Данный консенсус получил международную санкцию, выразившуюся в
принятии 15 новообразованных государств в ООН, что позволило их
правительствам обращаться для защиты своих позиций к международноправовым нормам. Пространственные элементы этих норм – абсолютный
суверенитет правительства над территорией национального государства и
недопустимость нарушения территориальной целостности последнего – и
образуют второй КГК. Для представлений, связанных с международно-правовым
КГК, чаще всего характерен акцент на территориальной целостности,
безотносительно к эффективности управления и соблюдению прав граждан и их
групп. Предлагаемые модели современного и будущего внутриполитического
устройства упомянутых государств тяготеют к упрощенному унитаризму, а это,
разумеется, не самая лучшая позиция с точки зрения преодоления конфликтной
ситуации, тем более что ни в одном из европейских конфликтов такая позиция не
подкреплена силой.
В представлениях центральных властей рассматриваемых стран
международно-правовой КГК тесно переплетен с этнонационалистическим. Суть
КГК этнического национализма в пределе сводится к обязательности
соответствия государственных территорий этническим ареалам. Необходимо,
однако, отметить, что, когда речь заходит о праве этнических меньшинств на
аналогичную логику, на передний план выдвигаются первый и второй КГК. В итоге
возникает довольно причудливый образ постсоветского политического
образования как этнического национального государства в границах,
установленных «для данного этноса» в СССР, с жесткой унитарной структурой
(абсолютный контроль центра над всей территорией) и негарантированным
статусом этнических меньшинств.
Пространственные представления сил, противостоящих центральным
правительствам в конфликтах европейской группы, отличаются большим
разнообразием и варьируются от требований государственного суверенитета и
равносубъектных отношений с центром (Карабах) до готовности войти в состав
единого государства при предоставлении соответствующей территории
определенных гарантий (Приднестровье). Как общую черту можно выделить
стремление к интернационализации урегулирования и, тем самым, к латентному
приобретению регионом международного статуса (впрочем, центральные
правительства ввиду слабости собственных позиций также склонны апеллировать
к мировому сообществу). Разумеется, такая интернационализация еще не
означает признания квазигосударственных образований, возникших на месте
бывших советских автономий, но она лишает центр пространства манёвра в
попытках прибегнуть к силовым методам разрешения конфликта под предлогом
восстановления своей территориальной целостности.
Комплекс
пространственных
представлений
политической
элиты
самопровозглашенной Нагорно-Карабахской республики (НКР) базируется на
принципе самоопределения наций и отрицании основных положений консенсуса
элит по деконструкции СССР: после развала Союза иерархия советского
административно-территориального деления утратила силу («мы были в составе
4
СССР, а не Азербайджана»), и армянская община Карабаха имеет такое же право
на самоопределение, как и мусульманская община АзССР. Сами спорные
территории подразделяются на две категории – собственно армянские, где
должно быть создано нагорно-карабахское государство (территория автономной
области, Лачинский коридор, соединяющий НКР с Арменией, и некоторые другие),
и оккупированные, которые предполагается передать Азербайджану в обмен на
признание тем независимости или, как минимум, равносубъектности НКР.
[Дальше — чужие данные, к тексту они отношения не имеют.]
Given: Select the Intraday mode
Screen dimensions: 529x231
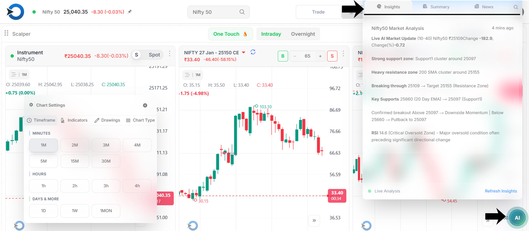Looking at the screenshot, I should pyautogui.click(x=271, y=34).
(Равносубъектность рассматривается как один из консенсусных вариантов
урегулирования,
отчасти
сохраняющих
территориальную
целостность
Азербайджана [Абасов, Хачатрян 2004].) В представлениях политической элиты
НКР, безусловно, присутствует и тема норм международного права, но
доминирующим здесь оказывается стремление закрепить результаты силового
решения конфликта. Таким образом, задача карабахской стороны состоит в
сохранении пространственных отношений, сложившихся на данный момент в зоне
конфликта, и легитимации их (с минимальными изменениями) в системе мирового
политического устройства.
Позицию Армении в рассматриваемом конфликте можно определить как
промежуточную между азербайджанской и карабахской. Защищая этнически
близких себе карабахских армян на международной арене, Армения как член
мирового сообщества вынуждена de jure считаться с территориальной
целостностью Азербайджана. Отсюда вытекает представление о конфликте как
столкновении Азербайджана и имеющей право на суверенизацию НКР.
Подчёркивается, что статус Армении в конфликте – посредник, а не участник. Это
делается в противовес азербайджанской позиции, в соответствии с которой,
участников конфликта два – Армения и Азербайджан, а образ НКР
целенаправленно «растворяется» в образе Армении (это вскрывает главенство
этнических признаков в представлениях элит республики Азербайджан). В
обобщенном виде армянский (самой Армении и НКР) пространственный дискурс
карабахской проблемы сводится к представлению о двух de facto существующих
армянских политических субъектах, находящихся в конфликте с Азербайджаном,
понимаемым как АзССР без спорных территорий. Данное представление
заставляет вспомнить об исторических прецедентах восприятия мира через
призму особой «армянской ойкумены», ядро которой составляют этнически
армянские образования и институты, имитирующие разнообразие мира
(многочисленные армянские государства в разных частях Передней Азии, наличие
нескольких канонических армянских патриархов и т.д.).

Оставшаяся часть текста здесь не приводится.